◆ EXERCISE PROMPT:
Count the lines in the entries below that contain the string "section", treating uppercase and lowercase as different, and reply with the number alone.

◆ GIVEN INFORMATION:
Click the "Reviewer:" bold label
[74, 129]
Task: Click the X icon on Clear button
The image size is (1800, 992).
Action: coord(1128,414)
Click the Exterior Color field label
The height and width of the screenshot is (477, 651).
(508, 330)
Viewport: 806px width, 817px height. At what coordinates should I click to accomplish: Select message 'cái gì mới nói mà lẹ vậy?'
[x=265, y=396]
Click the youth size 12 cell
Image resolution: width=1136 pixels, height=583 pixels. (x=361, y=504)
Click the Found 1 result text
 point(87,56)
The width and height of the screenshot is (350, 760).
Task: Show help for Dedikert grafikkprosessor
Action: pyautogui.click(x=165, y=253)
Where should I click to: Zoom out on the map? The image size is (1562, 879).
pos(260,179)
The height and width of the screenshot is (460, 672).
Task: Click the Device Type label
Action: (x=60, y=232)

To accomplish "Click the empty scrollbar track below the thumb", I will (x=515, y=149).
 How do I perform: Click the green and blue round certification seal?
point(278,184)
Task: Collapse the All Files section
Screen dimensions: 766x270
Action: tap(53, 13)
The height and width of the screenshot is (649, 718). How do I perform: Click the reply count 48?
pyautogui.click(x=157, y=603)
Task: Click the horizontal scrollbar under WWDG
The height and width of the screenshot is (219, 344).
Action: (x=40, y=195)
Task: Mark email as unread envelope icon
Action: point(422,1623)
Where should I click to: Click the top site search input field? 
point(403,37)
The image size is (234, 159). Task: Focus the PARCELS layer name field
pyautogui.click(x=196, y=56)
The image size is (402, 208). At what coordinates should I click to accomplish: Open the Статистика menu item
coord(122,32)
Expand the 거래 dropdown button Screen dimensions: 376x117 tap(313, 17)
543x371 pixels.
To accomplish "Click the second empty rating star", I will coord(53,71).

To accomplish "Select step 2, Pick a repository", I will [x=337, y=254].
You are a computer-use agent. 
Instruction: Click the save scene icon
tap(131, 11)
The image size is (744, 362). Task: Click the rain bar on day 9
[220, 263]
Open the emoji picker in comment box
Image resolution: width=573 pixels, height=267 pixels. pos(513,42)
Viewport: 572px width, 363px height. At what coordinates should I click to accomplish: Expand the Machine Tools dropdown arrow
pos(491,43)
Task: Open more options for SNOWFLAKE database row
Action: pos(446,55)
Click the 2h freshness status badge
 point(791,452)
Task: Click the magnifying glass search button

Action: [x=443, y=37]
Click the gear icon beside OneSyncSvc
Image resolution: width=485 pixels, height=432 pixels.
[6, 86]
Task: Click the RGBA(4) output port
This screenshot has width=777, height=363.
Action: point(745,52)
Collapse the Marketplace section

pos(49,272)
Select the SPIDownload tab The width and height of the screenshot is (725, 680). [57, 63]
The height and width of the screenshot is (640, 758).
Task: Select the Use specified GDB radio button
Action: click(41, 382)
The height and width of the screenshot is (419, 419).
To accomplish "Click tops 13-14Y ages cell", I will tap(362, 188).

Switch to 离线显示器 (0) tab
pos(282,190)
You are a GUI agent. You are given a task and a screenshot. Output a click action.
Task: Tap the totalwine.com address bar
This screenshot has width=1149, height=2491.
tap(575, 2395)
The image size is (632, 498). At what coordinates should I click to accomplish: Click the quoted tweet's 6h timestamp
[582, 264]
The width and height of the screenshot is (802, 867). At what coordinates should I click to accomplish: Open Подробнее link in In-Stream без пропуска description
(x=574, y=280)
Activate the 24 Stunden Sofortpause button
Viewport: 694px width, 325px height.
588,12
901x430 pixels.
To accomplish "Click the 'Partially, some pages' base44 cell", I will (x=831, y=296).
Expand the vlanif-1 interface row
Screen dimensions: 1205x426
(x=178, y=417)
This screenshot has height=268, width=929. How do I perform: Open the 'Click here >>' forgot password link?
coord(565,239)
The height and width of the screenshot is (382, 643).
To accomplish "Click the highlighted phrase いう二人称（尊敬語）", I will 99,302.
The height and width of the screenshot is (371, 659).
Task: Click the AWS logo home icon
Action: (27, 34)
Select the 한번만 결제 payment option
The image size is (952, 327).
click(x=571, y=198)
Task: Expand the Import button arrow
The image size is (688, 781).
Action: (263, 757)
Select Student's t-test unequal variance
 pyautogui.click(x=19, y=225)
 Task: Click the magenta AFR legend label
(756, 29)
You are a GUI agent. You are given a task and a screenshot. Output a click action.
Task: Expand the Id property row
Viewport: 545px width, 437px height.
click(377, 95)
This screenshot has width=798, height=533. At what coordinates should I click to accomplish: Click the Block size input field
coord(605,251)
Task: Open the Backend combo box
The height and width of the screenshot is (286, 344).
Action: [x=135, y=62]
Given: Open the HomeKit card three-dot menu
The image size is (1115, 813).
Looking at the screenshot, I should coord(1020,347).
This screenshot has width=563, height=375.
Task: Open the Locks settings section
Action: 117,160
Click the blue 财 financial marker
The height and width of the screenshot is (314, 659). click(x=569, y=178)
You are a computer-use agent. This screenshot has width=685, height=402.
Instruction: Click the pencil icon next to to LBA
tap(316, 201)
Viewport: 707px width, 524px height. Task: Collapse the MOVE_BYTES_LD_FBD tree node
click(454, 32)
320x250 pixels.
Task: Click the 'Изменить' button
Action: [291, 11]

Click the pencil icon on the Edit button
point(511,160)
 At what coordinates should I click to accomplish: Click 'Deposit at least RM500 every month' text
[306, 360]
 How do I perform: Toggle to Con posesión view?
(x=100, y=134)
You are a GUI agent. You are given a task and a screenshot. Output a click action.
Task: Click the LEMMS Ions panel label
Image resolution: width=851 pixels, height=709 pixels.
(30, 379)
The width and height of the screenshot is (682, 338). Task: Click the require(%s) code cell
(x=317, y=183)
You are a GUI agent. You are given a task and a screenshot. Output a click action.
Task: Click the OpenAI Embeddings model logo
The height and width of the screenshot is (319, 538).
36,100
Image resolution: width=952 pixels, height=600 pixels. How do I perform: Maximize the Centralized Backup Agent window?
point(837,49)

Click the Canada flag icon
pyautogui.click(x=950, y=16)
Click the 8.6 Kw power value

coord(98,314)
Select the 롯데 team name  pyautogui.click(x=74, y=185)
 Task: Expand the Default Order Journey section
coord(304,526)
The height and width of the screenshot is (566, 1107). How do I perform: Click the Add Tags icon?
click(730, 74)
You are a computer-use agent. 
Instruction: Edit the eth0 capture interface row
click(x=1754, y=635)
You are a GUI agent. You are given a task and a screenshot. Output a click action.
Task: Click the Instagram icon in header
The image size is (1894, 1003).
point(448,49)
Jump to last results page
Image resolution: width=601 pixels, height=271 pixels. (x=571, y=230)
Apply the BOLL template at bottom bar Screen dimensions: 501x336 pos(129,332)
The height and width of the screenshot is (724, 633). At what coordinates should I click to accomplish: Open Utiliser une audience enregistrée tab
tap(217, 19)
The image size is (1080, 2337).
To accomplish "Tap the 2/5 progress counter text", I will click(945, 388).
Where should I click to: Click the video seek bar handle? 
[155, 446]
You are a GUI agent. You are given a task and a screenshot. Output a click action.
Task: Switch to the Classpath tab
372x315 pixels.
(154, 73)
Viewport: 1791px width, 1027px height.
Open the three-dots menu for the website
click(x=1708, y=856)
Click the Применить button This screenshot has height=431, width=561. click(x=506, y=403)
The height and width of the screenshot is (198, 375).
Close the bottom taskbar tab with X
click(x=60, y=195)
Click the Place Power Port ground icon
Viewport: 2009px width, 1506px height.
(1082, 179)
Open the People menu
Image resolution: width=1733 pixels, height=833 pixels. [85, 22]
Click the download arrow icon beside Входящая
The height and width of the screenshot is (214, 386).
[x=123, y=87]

◆ SOLVED PROBLEM:
4